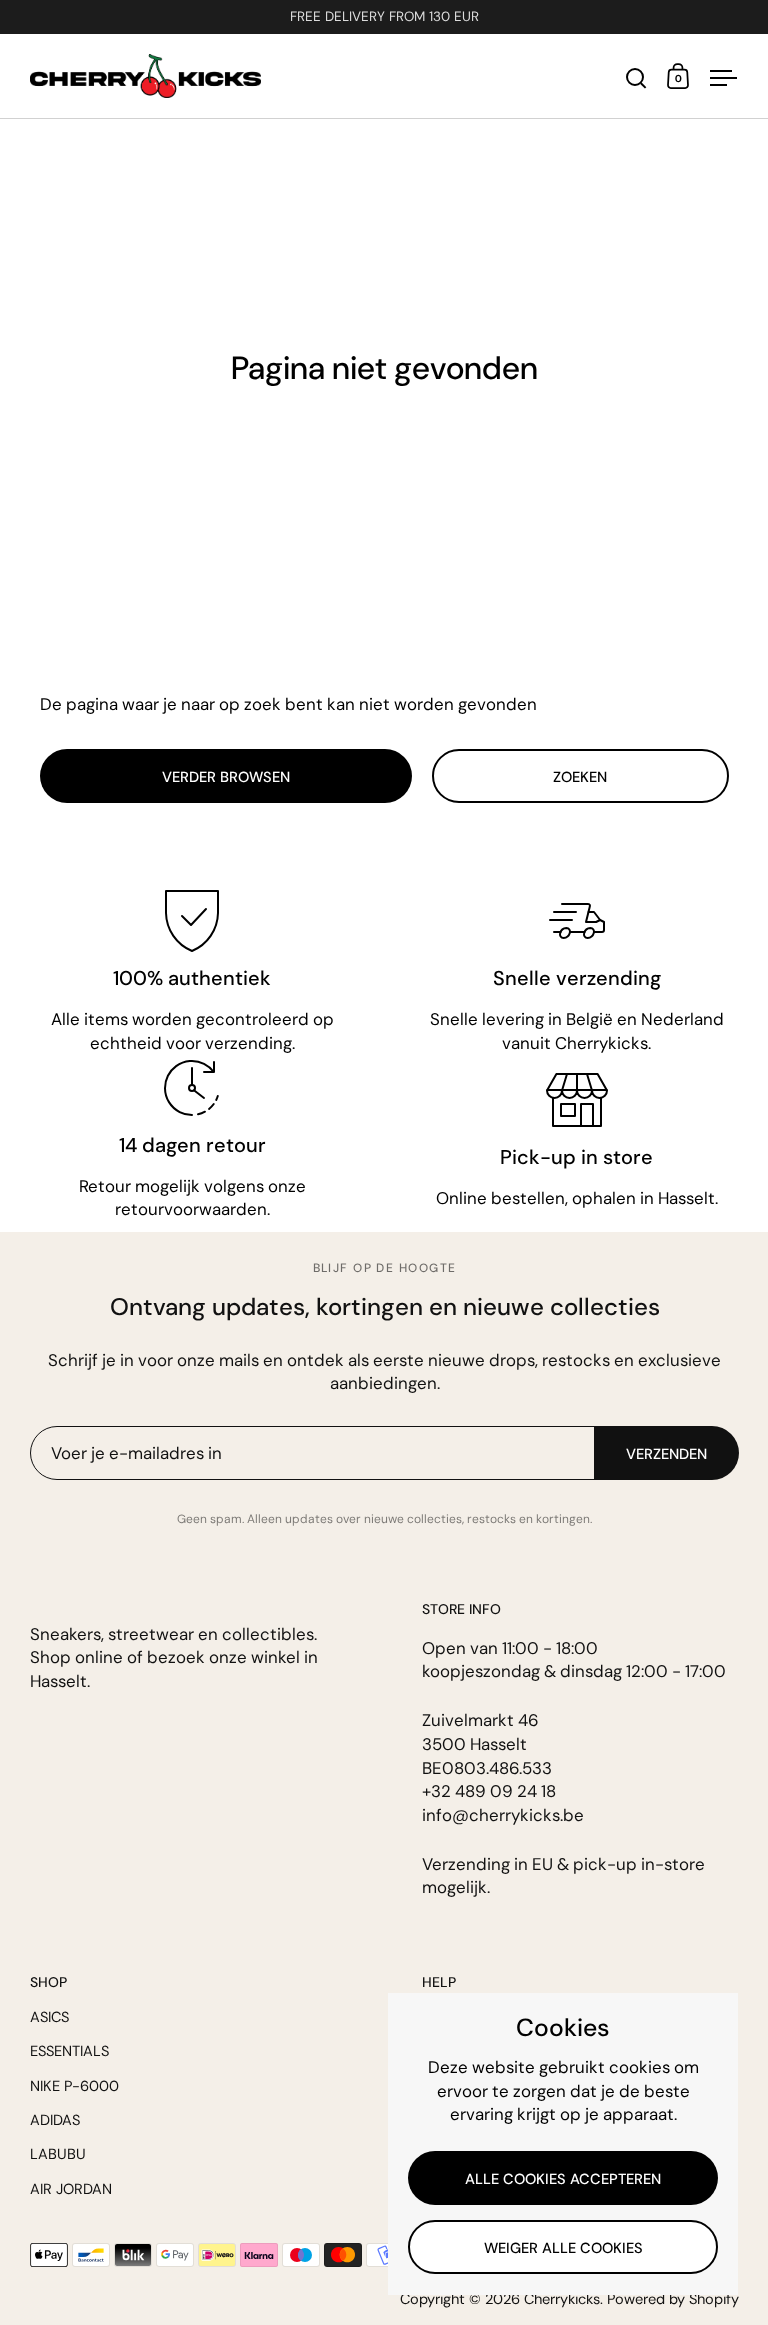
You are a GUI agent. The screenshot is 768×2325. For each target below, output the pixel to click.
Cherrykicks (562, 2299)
++++++
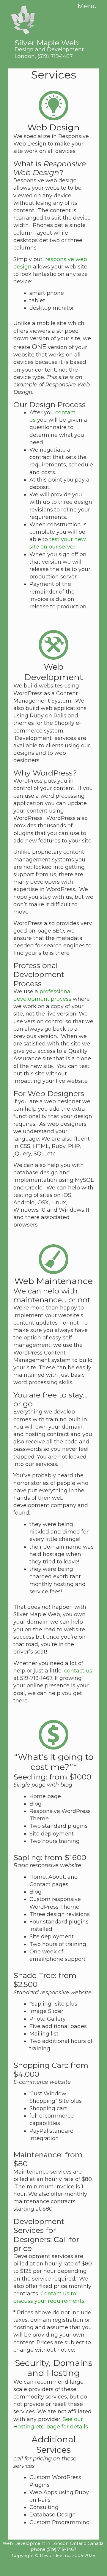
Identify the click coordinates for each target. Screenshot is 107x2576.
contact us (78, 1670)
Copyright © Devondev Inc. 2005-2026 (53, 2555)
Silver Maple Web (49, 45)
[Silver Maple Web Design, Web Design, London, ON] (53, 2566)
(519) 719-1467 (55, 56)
++++++
▸ What you should do: Produce only the lines from the line containing "contact us (78, 1670)" through the line containing "(519) 719-1467 (55, 56)", inclusive of both, exactly as they stand in the entries above.

▸ Task result:
contact us (78, 1670)
Copyright © Devondev Inc. 2005-2026 (53, 2555)
Silver Maple Web (49, 45)
[Silver Maple Web Design, Web Design, London, ON] (53, 2566)
(519) 719-1467 (55, 56)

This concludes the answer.